### Task details
In the passage about Gehlek, what does he call his followers instead of "students"?

[Passage Boundary: Start]

The students gather in their regular seats at 7 p.m. and talk easily with one another. They range in age from their teens to their seventies, with a roughly equal split between men and women. When Gehlek enters the room, black briefcase in hand, the chatter cools, but no one rises. This is strictly forbidden in Gehlek’s world, one of the quirks that sets him apart from much of the rest of the Tibetan lama clan. Referring to the scandals that have befallen other Buddhist teachers, he says, “I don’t want to have that funny guru relationship. I don’t want to repeat what had happened with earlier gurus.” It’s this same reasoning that’s behind Gehlek’s referring to his followers as “friends” rather than students. “The moment you say ‘student,’ it becomes like a traditional Asian-culture guru-and-disciple type of thing. I try to run away from that.” While Gehlek has asked his students to give up the outward trappings of guru devotion, like bowing or rising when he enters a room, he does still teach guru devotion as a core Tibetan Buddhist practice. Seated on his cushion, Gehlek smiles and waves to several people in the audience who have caught his attention. A stately 5’ 4″, he often mentions, with a bit of a laugh, that he should lose weight, should exercise, and so on. And occasionally a few pounds will disappear, but for the most part he remains comfortably sturdy. At home he is typically clad in blue jeans and a T-shirt, but when he delivers a talk he wears dress pants and a sweater, usually in some muted shade of gray. He also wears glasses, which he often has to remove to wipe away tears when he laughs too hard.

At times Gehlek’s voice is soft as butter in the sun, at other times gnarled and beaten. Yet the way he moves his hands, choreographed from a lifetime of mudra practice, is always elegant, as if he’s sheltering countless butterflies in his grasp. While Gehlek’s command of the English language (gleaned in part from American television) is strong, his accent and peculiar syntax keep listeners on their toes. For instance, when he forgets the correct name of an object he asks, “What you call it?” When he thinks of something tangential, which is fairly often, he is likely to say, “A funny thing came on my head.” When too many funny things come on his head and the original story is wrapped well within another within another, like Russian nesting dolls, he will pause, scratch his temple, and ask, “Why I say that?” When struggling through an endless list of dharma minutiae, of which there are many in Tibetan Buddhism, he will occasionally sum it up with, “and all this,” accompanied by a hand gesture which indicates that “all this” is, indeed, a lot. And when there are details in a story he’s not in the mood to tell, he’s apt to summarize with a simple, “blah, blah, blah.”

[Passage Boundary: End]
[Data for review Boundary: Start]

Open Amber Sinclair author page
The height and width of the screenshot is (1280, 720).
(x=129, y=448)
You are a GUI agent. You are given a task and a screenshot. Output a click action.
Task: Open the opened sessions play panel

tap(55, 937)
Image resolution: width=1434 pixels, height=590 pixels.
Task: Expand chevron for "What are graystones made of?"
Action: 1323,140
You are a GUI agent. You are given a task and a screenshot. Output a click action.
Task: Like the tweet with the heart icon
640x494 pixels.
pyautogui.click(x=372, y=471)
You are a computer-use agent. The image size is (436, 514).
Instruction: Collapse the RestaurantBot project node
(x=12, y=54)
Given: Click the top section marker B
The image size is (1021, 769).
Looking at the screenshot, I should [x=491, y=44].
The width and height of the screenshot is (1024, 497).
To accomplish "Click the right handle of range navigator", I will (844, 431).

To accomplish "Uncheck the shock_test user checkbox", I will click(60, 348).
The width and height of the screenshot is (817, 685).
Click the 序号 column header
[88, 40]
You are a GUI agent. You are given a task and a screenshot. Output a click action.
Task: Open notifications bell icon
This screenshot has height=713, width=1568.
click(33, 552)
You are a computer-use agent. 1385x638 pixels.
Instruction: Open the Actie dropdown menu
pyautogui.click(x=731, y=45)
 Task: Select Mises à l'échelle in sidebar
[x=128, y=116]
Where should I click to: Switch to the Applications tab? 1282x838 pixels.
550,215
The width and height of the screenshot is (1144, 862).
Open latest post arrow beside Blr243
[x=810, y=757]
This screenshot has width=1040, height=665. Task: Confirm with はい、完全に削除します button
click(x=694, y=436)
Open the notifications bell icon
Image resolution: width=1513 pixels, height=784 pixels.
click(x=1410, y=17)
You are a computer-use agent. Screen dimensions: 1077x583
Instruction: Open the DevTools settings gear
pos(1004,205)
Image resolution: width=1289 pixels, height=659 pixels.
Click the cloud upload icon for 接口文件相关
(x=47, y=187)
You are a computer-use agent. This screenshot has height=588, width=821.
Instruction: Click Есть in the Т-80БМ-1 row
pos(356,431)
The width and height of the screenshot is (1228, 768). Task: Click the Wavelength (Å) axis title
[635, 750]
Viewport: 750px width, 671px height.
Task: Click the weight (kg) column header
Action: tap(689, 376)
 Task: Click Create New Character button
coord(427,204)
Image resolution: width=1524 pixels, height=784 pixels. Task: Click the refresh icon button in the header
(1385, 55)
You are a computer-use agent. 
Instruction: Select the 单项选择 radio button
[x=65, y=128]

[Data for review Boundary: End]

### Task response
He calls them "friends."